Cette juridiction a cependant renvoyé l’affaire devant la Cour de sûreté Révolutionnaire le 24 juin 2007. Après des renvois d’audience successifs au cours desquelles les frères HMEED et leurs co-accusés étaient absents en raison de leur refus de comparaître en l’absence d’un minimum de garanties pour un procès équitable, ils ont finalement été condamnés par jugement du 06 avril 2008 aux peines d’emprisonnement suivantes :

- Al Sadek Saleh HMEED, Al Mahdi Saleh HMEED et Fredj Saleh HMEED à 15 années d’emprisonnement.
- Ali Saleh HMEED à 06 années et demie d’emprisonnement.
- Adel Saleh HMEED a pour sa part été acquitté.

Ils ont toutefois tous été libérés le 07 décembre 2008 sur intervention personnelle du fils du chef de l’Etat, Seif Al Islam Kaddafi.

Le 25 novembre 2009, M. Salem Saleh HMEED a également fait l’objet d’une libération après 23 ans de détention, à la suite d’une amnistie pour « raison médicale ».

Aucune enquête n’a cependant jamais été diligentée, ni sur le traitement dont a fait l’objet M. Saleh Salem HMEED et la procédure inéquitable qui a conduit à son long emprisonnement, ni sur l’agression physique des membres de sa famille et le traitement dont ils ont été victimes, ni sur l’incendie et le vol de leur maison familiale.

Les personnes responsables de ces actes, bien que notoirement connues, n’ont jamais été inquiétées. De même, aucune réparation appropriée n’a été proposée à chacune des victimes du chef des graves préjudices moraux et matériels qu’ils ont subis du fait des violations de leurs droits fondamentaux.

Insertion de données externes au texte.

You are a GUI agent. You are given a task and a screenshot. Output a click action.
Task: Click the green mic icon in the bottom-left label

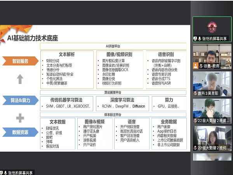pos(6,172)
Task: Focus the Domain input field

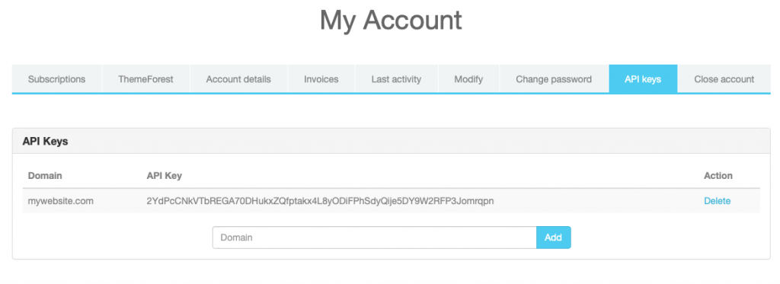Action: 375,238
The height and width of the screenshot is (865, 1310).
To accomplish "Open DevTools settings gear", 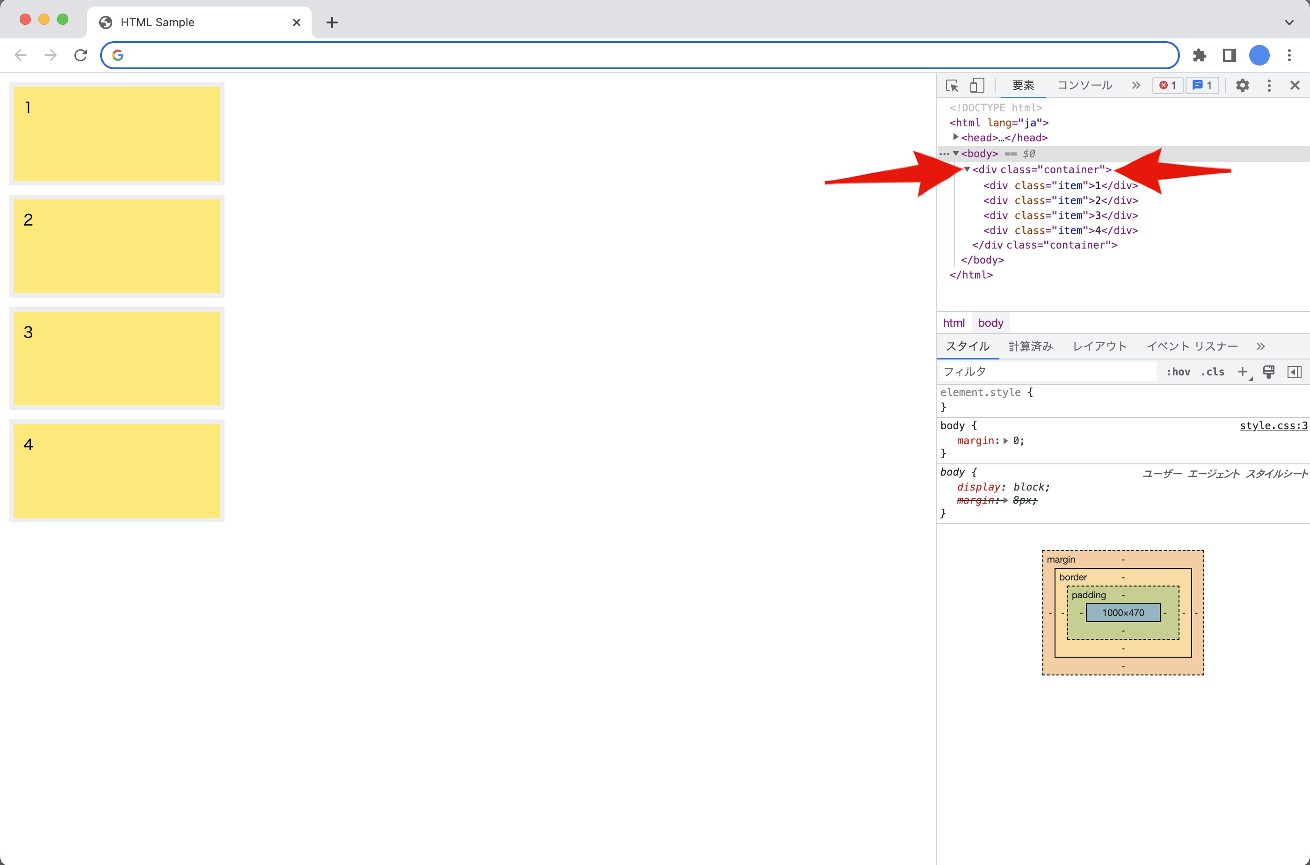I will coord(1242,85).

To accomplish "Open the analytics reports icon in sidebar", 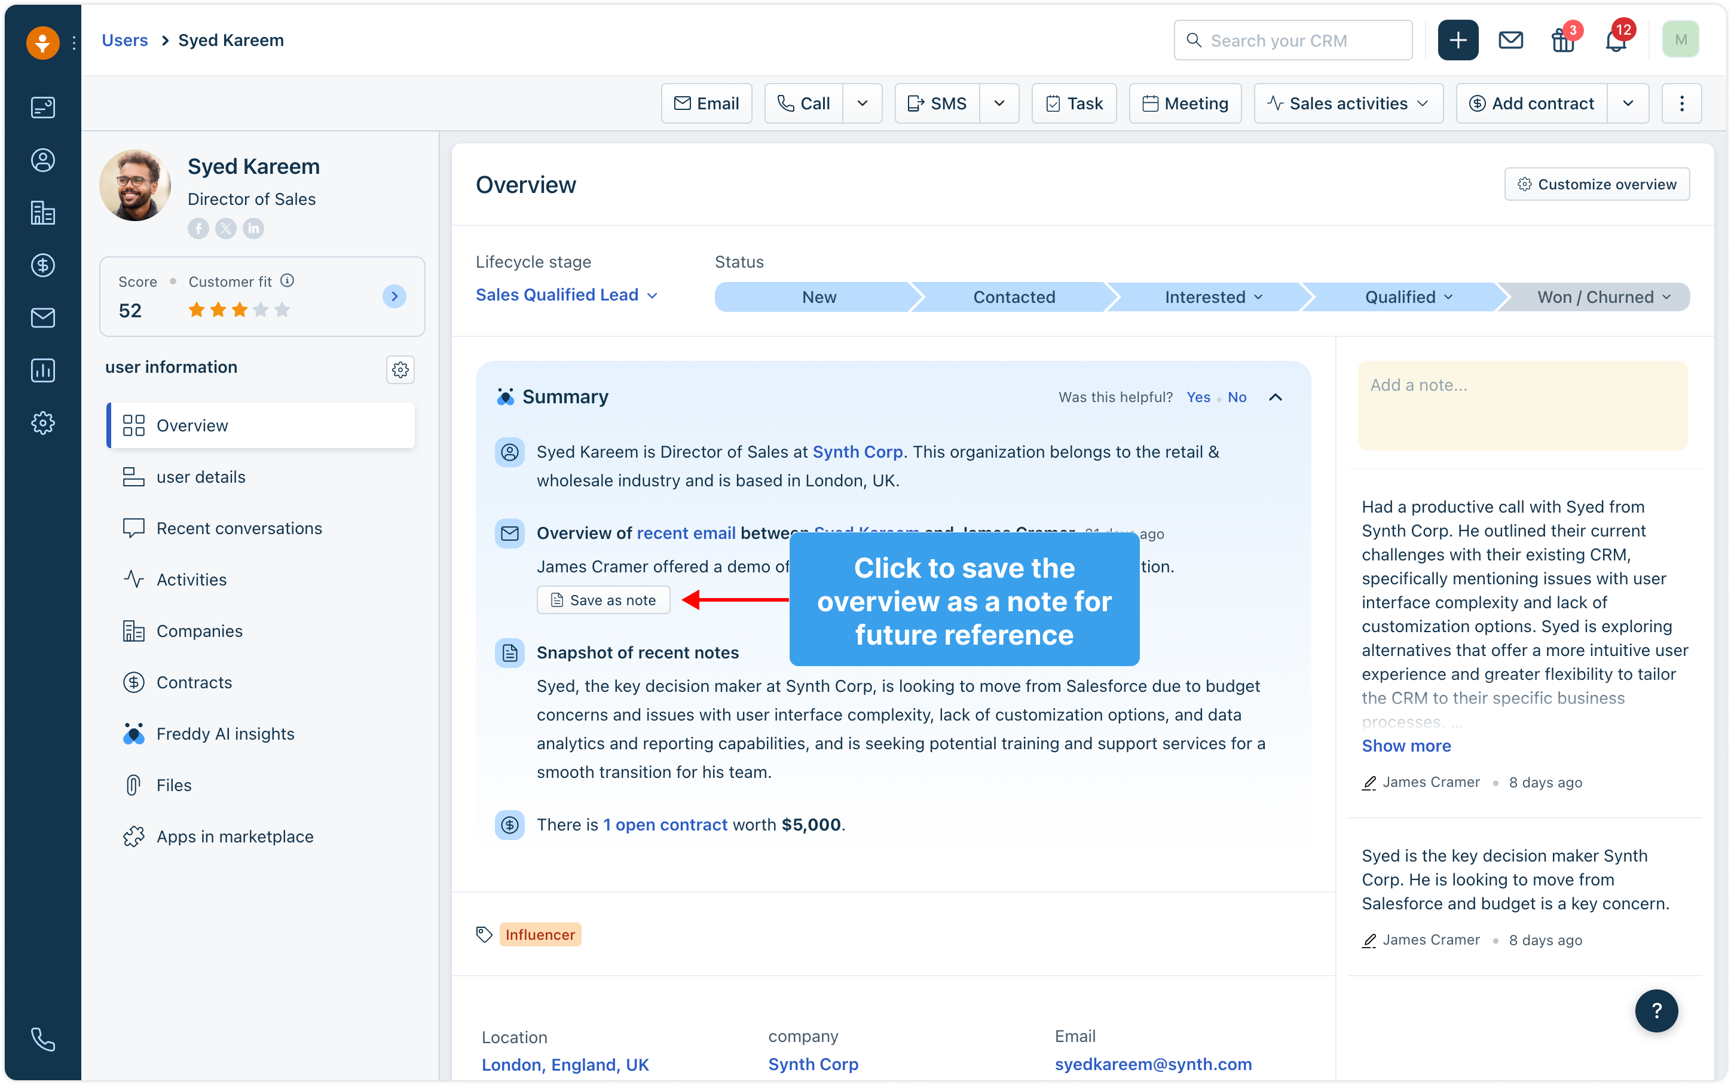I will pyautogui.click(x=43, y=370).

Le Comité des droits de l'homme est sollicité par Alkarama afin d'examiner cette affaire et d'adresser au gouvernement libyen un certain nombre de recommandations.
1. Donner suite à la demande de mesures provisoires nécessaires en priant l'Etat de ne pas inquiéter les auteurs de la Communication ou aucun membre de leurs familles pour l'action qu'ils ont mené devant le Comité des droits de l’homme.

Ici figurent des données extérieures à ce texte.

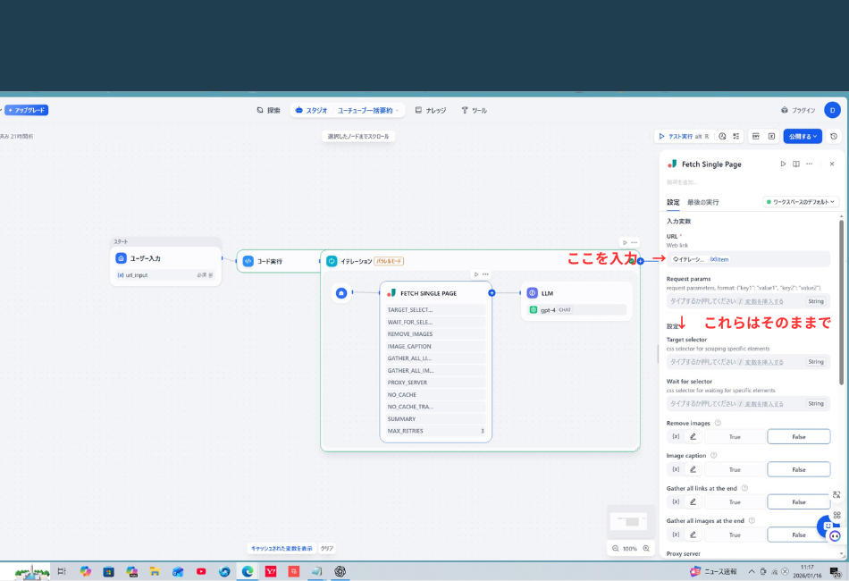The image size is (849, 581).
Task: Open the ENV environment variables icon
Action: pos(755,137)
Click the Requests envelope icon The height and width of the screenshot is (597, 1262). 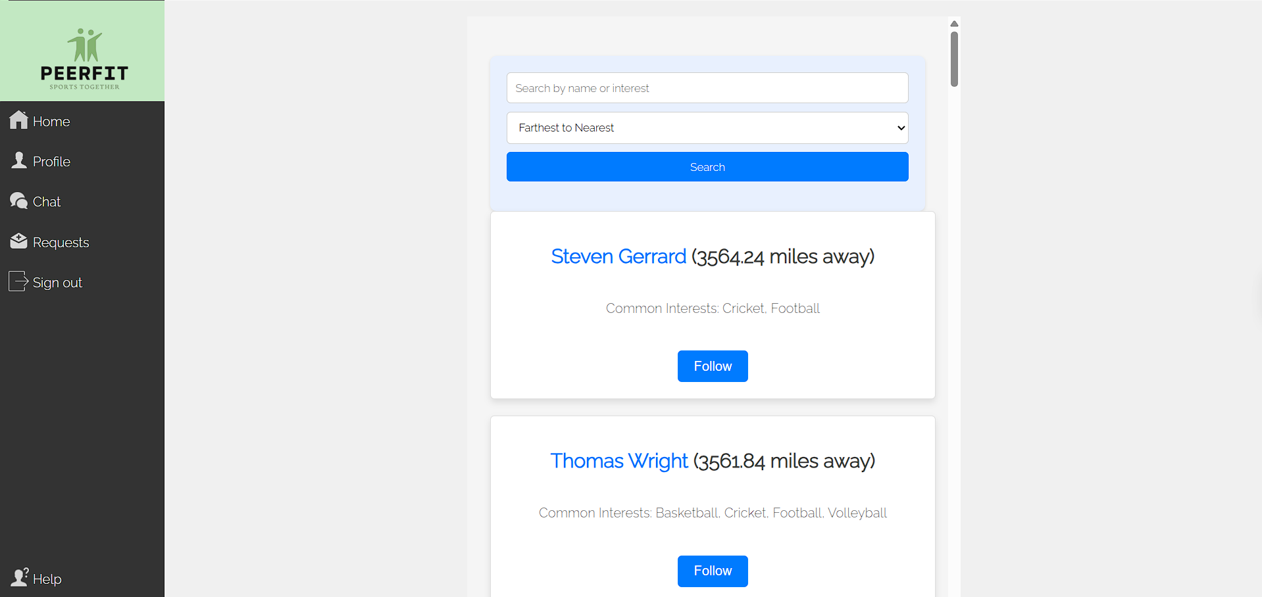click(18, 241)
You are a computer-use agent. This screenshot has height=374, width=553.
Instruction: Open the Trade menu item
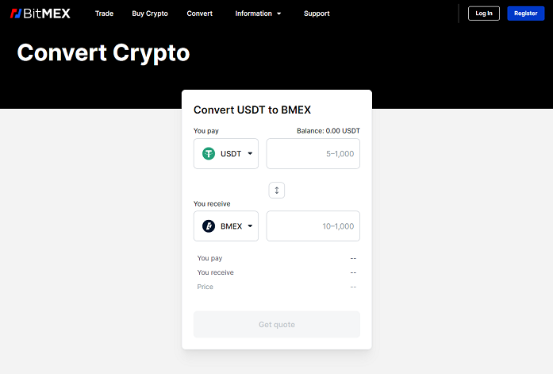pyautogui.click(x=104, y=13)
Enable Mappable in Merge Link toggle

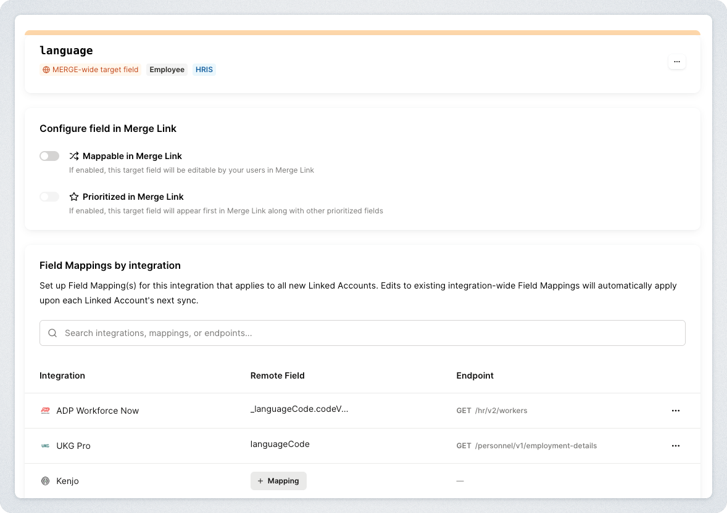click(x=49, y=156)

2. Assurer un recours utile aux auteurs de la présente communication, notamment en menant une enquête approfondie et diligente tant sur l’accusation dont a fait l’objet M. Saleh Salem HMEED, du traitement subi par les membres de sa famille tant au cours de leur arrestation que durant leur détention, ainsi que la destruction par incendie de la maison familiale et sa mise à sac.

3. Informer les membres de la famille sur les résultats de l’enquête et de les indemniser de manière appropriée pour toutes les violations subies.

4. Engager des poursuites pénales contre les responsables présumés de la détention arbitraire de M. Saleh Salem HMEED en 1988 et de ses fils en 2007, ainsi que les responsables présumés de l’incendie, du vol et de l’agression physique des membres de la famille de M. Saleh Salem HMEED, de les traduire en justice et de les punir conformément aux engagements internationaux de l’Etat partie.

5. Tenir informé le Comité des droits de l’homme des mesures qu’il aura prises à la suite de ses constatations et de prendre des mesures appropriées afin que des violations analogues ne se reproduisent pas dans le futur.

6. Rendre compte, dans un délai que le Comité voudra bien fixer des suites que l'Etat aura données à ses Conclusions.